(Saved data entries)
───
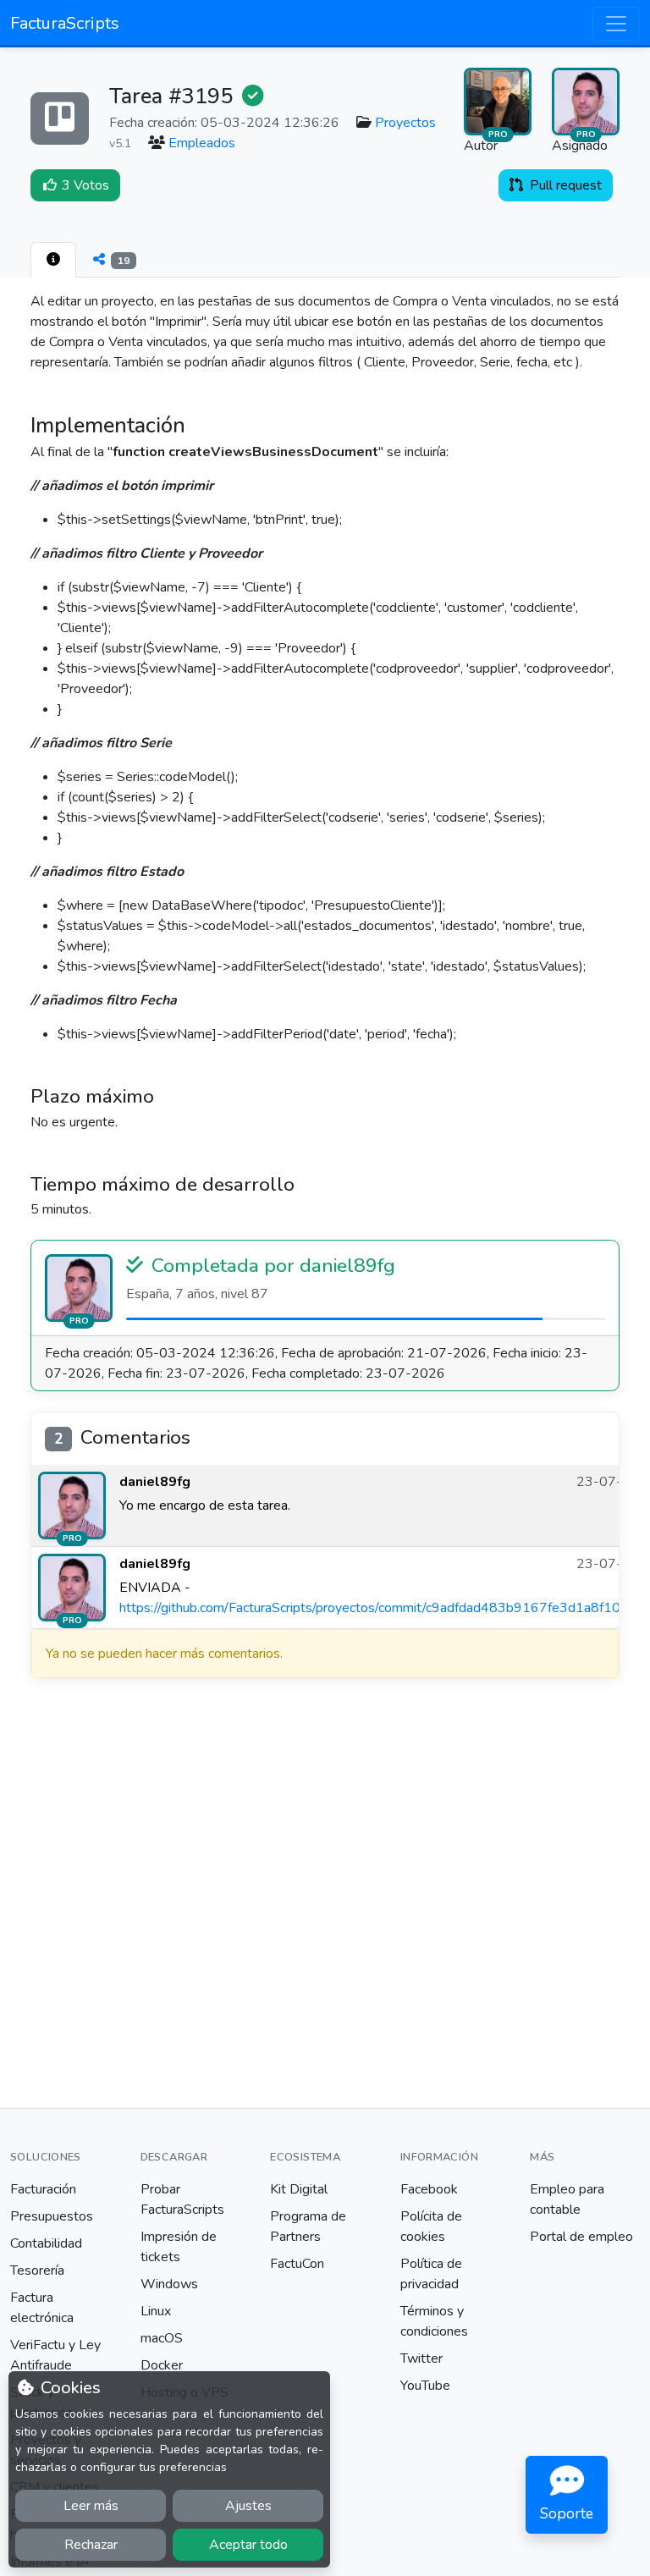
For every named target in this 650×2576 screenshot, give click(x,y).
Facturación (43, 2189)
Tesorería (37, 2270)
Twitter (421, 2358)
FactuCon (297, 2263)
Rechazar (91, 2544)
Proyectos (405, 122)
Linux (155, 2311)
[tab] (53, 260)
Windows (169, 2284)
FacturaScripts (64, 23)
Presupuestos (51, 2216)
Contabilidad (46, 2243)
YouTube (425, 2385)
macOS (161, 2338)
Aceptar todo (248, 2544)
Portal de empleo (581, 2236)
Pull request (564, 185)
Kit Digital (299, 2189)
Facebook (429, 2189)
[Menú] (616, 24)
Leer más (90, 2505)
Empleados (201, 143)
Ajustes (248, 2505)
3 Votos (83, 185)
───
Requirement:
Nothing but the lines from the one holding "Kit Digital (299, 2189)" to the end of the entries should be returned, each exactly as it stands.

Task result:
Kit Digital (299, 2189)
Facebook (429, 2189)
[Menú] (616, 24)
Leer más (90, 2505)
Empleados (201, 143)
Ajustes (248, 2505)
3 Votos (83, 185)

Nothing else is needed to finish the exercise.